TASK GOAL> Every record below must be returned exactly as it was received.

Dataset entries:
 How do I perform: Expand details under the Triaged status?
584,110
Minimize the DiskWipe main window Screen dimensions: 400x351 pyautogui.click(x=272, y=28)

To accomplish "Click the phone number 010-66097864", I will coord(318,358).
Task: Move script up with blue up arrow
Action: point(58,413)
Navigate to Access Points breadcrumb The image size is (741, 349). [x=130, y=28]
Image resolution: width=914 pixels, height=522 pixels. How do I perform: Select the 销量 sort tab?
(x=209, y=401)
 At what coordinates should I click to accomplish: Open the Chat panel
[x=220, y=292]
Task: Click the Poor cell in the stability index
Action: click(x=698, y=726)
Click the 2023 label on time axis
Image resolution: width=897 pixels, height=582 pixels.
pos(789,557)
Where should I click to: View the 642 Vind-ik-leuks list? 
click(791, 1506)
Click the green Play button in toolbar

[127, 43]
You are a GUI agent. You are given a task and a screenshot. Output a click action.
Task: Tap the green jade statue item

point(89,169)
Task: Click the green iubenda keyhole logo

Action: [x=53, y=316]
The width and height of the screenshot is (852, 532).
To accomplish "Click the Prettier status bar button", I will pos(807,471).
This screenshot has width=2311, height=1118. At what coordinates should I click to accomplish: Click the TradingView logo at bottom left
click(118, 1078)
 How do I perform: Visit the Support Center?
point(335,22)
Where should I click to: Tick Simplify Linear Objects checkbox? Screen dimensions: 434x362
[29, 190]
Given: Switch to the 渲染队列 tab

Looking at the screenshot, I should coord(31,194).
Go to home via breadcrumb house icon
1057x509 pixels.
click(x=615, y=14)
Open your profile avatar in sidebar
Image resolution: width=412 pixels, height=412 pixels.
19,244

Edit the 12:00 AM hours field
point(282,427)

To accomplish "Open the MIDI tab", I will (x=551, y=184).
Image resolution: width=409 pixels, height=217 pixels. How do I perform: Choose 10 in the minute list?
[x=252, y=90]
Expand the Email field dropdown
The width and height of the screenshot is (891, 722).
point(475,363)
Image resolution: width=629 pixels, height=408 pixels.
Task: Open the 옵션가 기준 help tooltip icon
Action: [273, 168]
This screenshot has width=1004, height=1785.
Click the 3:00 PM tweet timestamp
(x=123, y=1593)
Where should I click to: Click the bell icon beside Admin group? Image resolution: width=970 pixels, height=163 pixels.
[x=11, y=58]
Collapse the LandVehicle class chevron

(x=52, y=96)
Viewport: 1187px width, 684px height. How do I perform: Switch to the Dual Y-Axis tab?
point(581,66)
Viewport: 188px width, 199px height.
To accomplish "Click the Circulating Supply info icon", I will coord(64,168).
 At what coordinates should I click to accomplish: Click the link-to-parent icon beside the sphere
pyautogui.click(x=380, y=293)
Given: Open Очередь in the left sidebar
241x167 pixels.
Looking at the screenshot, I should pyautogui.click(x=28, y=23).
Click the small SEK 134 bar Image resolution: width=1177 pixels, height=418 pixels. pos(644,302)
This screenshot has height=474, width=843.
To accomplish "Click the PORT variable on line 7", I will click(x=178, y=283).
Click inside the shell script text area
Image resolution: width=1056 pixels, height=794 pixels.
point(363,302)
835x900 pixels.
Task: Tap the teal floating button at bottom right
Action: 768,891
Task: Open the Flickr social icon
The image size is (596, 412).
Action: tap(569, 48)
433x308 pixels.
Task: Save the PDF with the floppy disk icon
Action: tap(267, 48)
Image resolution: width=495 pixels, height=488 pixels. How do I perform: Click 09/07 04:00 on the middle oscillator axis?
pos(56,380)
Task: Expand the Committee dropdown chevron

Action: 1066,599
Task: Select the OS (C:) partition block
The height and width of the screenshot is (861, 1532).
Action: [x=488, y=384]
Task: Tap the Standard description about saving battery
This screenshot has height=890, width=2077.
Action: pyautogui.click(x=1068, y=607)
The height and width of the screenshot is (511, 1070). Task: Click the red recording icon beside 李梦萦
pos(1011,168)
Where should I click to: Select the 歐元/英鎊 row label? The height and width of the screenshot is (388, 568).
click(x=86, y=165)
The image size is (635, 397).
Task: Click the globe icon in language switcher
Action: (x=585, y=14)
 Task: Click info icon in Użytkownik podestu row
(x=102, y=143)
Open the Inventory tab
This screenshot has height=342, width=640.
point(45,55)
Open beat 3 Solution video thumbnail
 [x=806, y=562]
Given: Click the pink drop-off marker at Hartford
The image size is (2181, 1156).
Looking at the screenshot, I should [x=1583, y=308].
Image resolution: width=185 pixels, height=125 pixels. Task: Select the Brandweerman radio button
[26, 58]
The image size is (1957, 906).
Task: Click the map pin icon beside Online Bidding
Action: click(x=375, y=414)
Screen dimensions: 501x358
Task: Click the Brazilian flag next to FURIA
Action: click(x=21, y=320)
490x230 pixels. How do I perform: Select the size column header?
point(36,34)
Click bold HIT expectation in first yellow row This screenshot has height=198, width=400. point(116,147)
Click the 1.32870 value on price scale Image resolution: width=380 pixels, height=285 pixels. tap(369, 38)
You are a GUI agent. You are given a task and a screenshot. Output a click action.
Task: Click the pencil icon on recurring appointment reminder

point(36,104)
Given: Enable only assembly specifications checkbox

SOLVED EXERCISE>
 How do I perform: Expand details under the Triaged status?
584,110
Minimize the DiskWipe main window Screen dimensions: 400x351 pyautogui.click(x=272, y=28)

To accomplish "Click the phone number 010-66097864", I will coord(318,358).
Task: Move script up with blue up arrow
Action: point(58,413)
Navigate to Access Points breadcrumb The image size is (741, 349). [x=130, y=28]
Image resolution: width=914 pixels, height=522 pixels. How do I perform: Select the 销量 sort tab?
(x=209, y=401)
 At what coordinates should I click to accomplish: Open the Chat panel
[x=220, y=292]
Task: Click the Poor cell in the stability index
Action: click(x=698, y=726)
Click the 2023 label on time axis
Image resolution: width=897 pixels, height=582 pixels.
pos(789,557)
Where should I click to: View the 642 Vind-ik-leuks list? 
click(791, 1506)
Click the green Play button in toolbar

[127, 43]
You are a GUI agent. You are given a task and a screenshot. Output a click action.
Task: Tap the green jade statue item

point(89,169)
Task: Click the green iubenda keyhole logo

Action: [x=53, y=316]
The width and height of the screenshot is (852, 532).
To accomplish "Click the Prettier status bar button", I will pos(807,471).
This screenshot has width=2311, height=1118. At what coordinates should I click to accomplish: Click the TradingView logo at bottom left
click(118, 1078)
 How do I perform: Visit the Support Center?
point(335,22)
Where should I click to: Tick Simplify Linear Objects checkbox? Screen dimensions: 434x362
[29, 190]
Given: Switch to the 渲染队列 tab

Looking at the screenshot, I should coord(31,194).
Go to home via breadcrumb house icon
1057x509 pixels.
click(x=615, y=14)
Open your profile avatar in sidebar
Image resolution: width=412 pixels, height=412 pixels.
19,244

Edit the 12:00 AM hours field
point(282,427)

To accomplish "Open the MIDI tab", I will (x=551, y=184).
Image resolution: width=409 pixels, height=217 pixels. How do I perform: Choose 10 in the minute list?
[x=252, y=90]
Expand the Email field dropdown
The width and height of the screenshot is (891, 722).
point(475,363)
Image resolution: width=629 pixels, height=408 pixels.
Task: Open the 옵션가 기준 help tooltip icon
Action: [273, 168]
This screenshot has width=1004, height=1785.
Click the 3:00 PM tweet timestamp
(x=123, y=1593)
Where should I click to: Click the bell icon beside Admin group? Image resolution: width=970 pixels, height=163 pixels.
[x=11, y=58]
Collapse the LandVehicle class chevron

(x=52, y=96)
Viewport: 1187px width, 684px height. How do I perform: Switch to the Dual Y-Axis tab?
point(581,66)
Viewport: 188px width, 199px height.
To accomplish "Click the Circulating Supply info icon", I will coord(64,168).
 At what coordinates should I click to accomplish: Click the link-to-parent icon beside the sphere
pyautogui.click(x=380, y=293)
Given: Open Очередь in the left sidebar
241x167 pixels.
Looking at the screenshot, I should pyautogui.click(x=28, y=23).
Click the small SEK 134 bar Image resolution: width=1177 pixels, height=418 pixels. pos(644,302)
This screenshot has height=474, width=843.
To accomplish "Click the PORT variable on line 7", I will click(x=178, y=283).
Click inside the shell script text area
Image resolution: width=1056 pixels, height=794 pixels.
point(363,302)
835x900 pixels.
Task: Tap the teal floating button at bottom right
Action: 768,891
Task: Open the Flickr social icon
The image size is (596, 412).
Action: tap(569, 48)
433x308 pixels.
Task: Save the PDF with the floppy disk icon
Action: tap(267, 48)
Image resolution: width=495 pixels, height=488 pixels. How do I perform: Click 09/07 04:00 on the middle oscillator axis?
pos(56,380)
Task: Expand the Committee dropdown chevron

Action: 1066,599
Task: Select the OS (C:) partition block
The height and width of the screenshot is (861, 1532).
Action: [x=488, y=384]
Task: Tap the Standard description about saving battery
This screenshot has height=890, width=2077.
Action: pyautogui.click(x=1068, y=607)
The height and width of the screenshot is (511, 1070). Task: Click the red recording icon beside 李梦萦
pos(1011,168)
Where should I click to: Select the 歐元/英鎊 row label? The height and width of the screenshot is (388, 568).
click(x=86, y=165)
The image size is (635, 397).
Task: Click the globe icon in language switcher
Action: (x=585, y=14)
 Task: Click info icon in Użytkownik podestu row
(x=102, y=143)
Open the Inventory tab
This screenshot has height=342, width=640.
point(45,55)
Open beat 3 Solution video thumbnail
 [x=806, y=562]
Given: Click the pink drop-off marker at Hartford
The image size is (2181, 1156).
Looking at the screenshot, I should [x=1583, y=308].
Image resolution: width=185 pixels, height=125 pixels. Task: Select the Brandweerman radio button
[26, 58]
The image size is (1957, 906).
Task: Click the map pin icon beside Online Bidding
Action: click(x=375, y=414)
Screen dimensions: 501x358
Task: Click the Brazilian flag next to FURIA
Action: click(x=21, y=320)
490x230 pixels. How do I perform: Select the size column header?
point(36,34)
Click bold HIT expectation in first yellow row This screenshot has height=198, width=400. point(116,147)
Click the 1.32870 value on price scale Image resolution: width=380 pixels, height=285 pixels. tap(369, 38)
You are a GUI agent. You are given a task and a screenshot. Output a click action.
Task: Click the pencil icon on recurring appointment reminder

point(36,104)
Given: Enable only assembly specifications checkbox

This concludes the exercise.